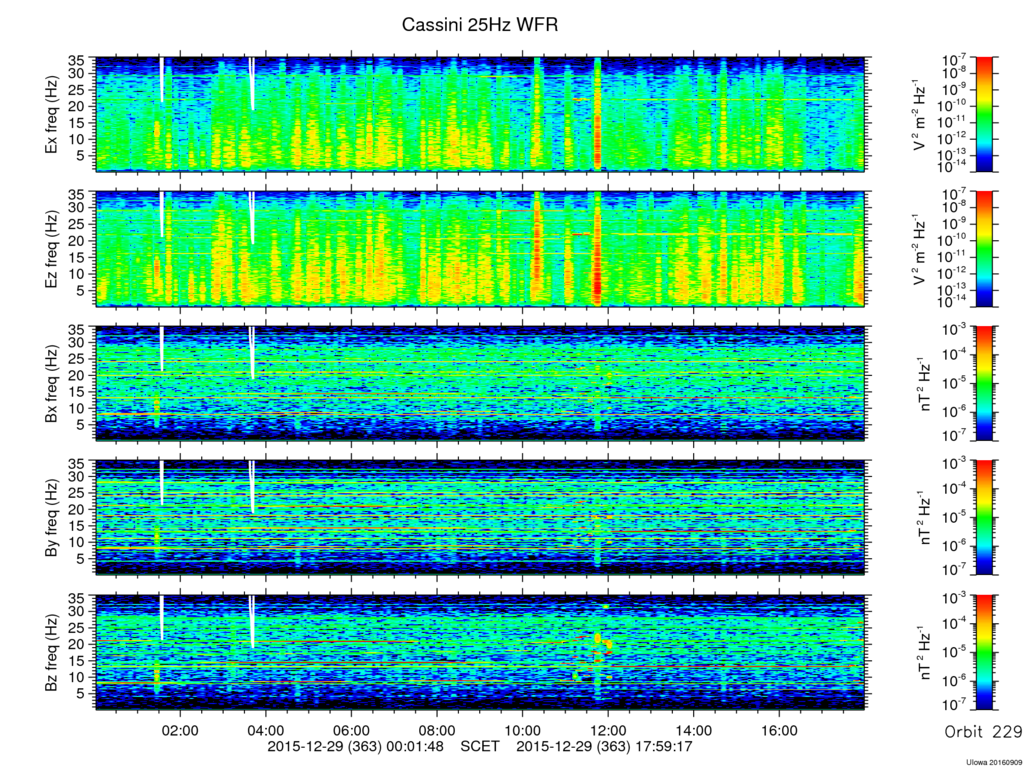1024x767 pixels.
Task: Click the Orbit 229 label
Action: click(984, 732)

...

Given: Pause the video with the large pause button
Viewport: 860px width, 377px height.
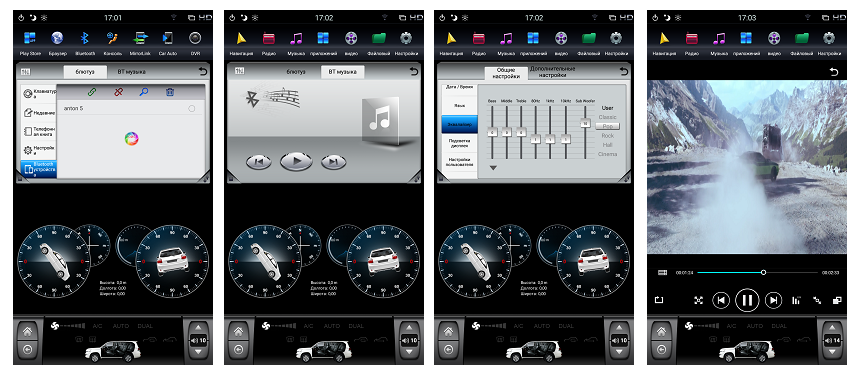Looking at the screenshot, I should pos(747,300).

# [GOAL OF THE EXERCISE]
Set down the records from the line that contains "Given: Pause the" through the line that contains "Looking at the", both lines included, exactly as they stand, leaving out the pictures.

# [SOLUTION BELOW]
Given: Pause the video with the large pause button
Viewport: 860px width, 377px height.
Looking at the screenshot, I should pos(747,300).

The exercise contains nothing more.